Ellen squeezed her eyes tightly closed, freeing two errant teardrops. She knew what she needed to do…what she needed to allow.
    She needed to remember.
    The tears flowed freely now, and she was thankful for the dark glasses. Allowing the memories meant going to a place where her father still lived and laughed, where he still sharedhis contagious enthusiasm for life. She was afraid that once she found that place, she would never want to leave.
    Normally, Ellen did not believe anything good could come from wallowing in days gone by the way some people did, spending a decade recounting it and paying a stranger to analyze it.
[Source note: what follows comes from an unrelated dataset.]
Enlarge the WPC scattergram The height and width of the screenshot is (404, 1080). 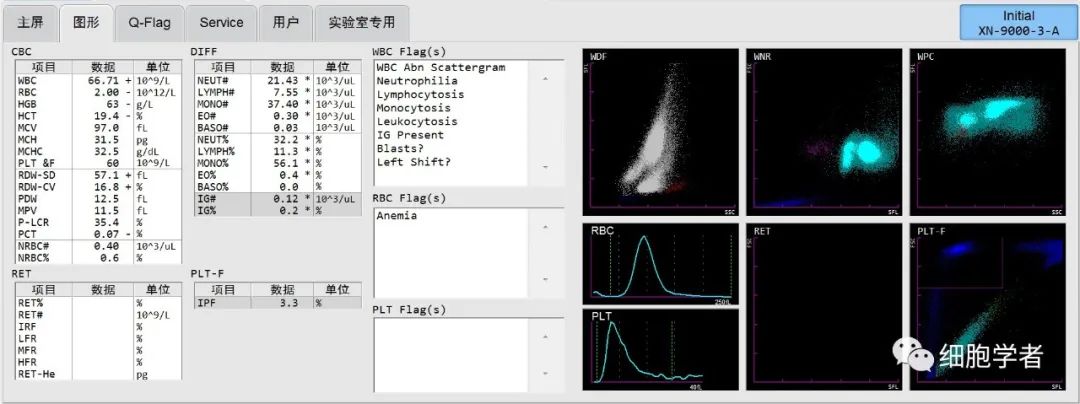tap(987, 131)
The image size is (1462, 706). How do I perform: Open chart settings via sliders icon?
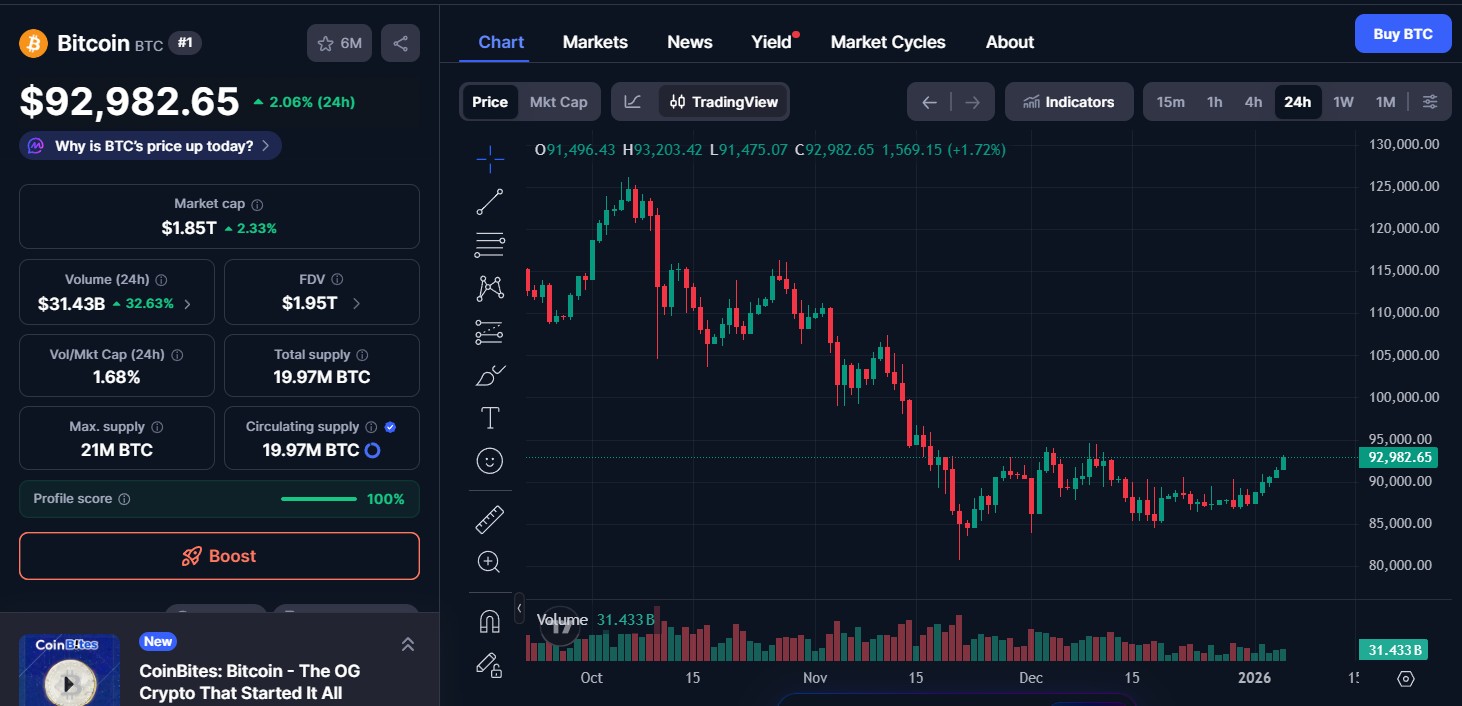point(1430,101)
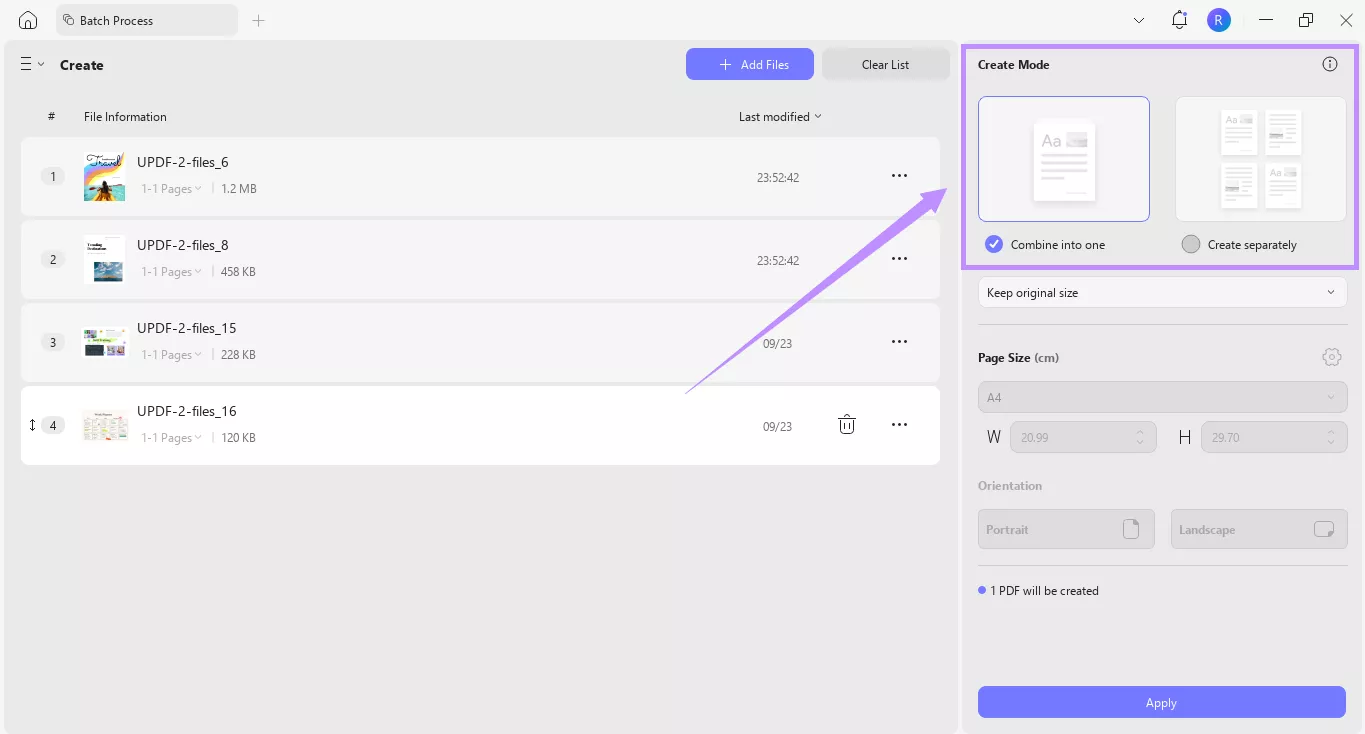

Still, just this once, as she hung thirty thousand feet in the air, suspended between her present and past, she would go back. She would allow herself to find that faraway place where families are born and love begins. Perhaps if she spent some time remembering her past she would find answers for today and tomorrow She closed her eyes and savored the moment, slipping slowly into a cavern of scenes from a hundred yesterdays, drifting back to a handful of cities across the country.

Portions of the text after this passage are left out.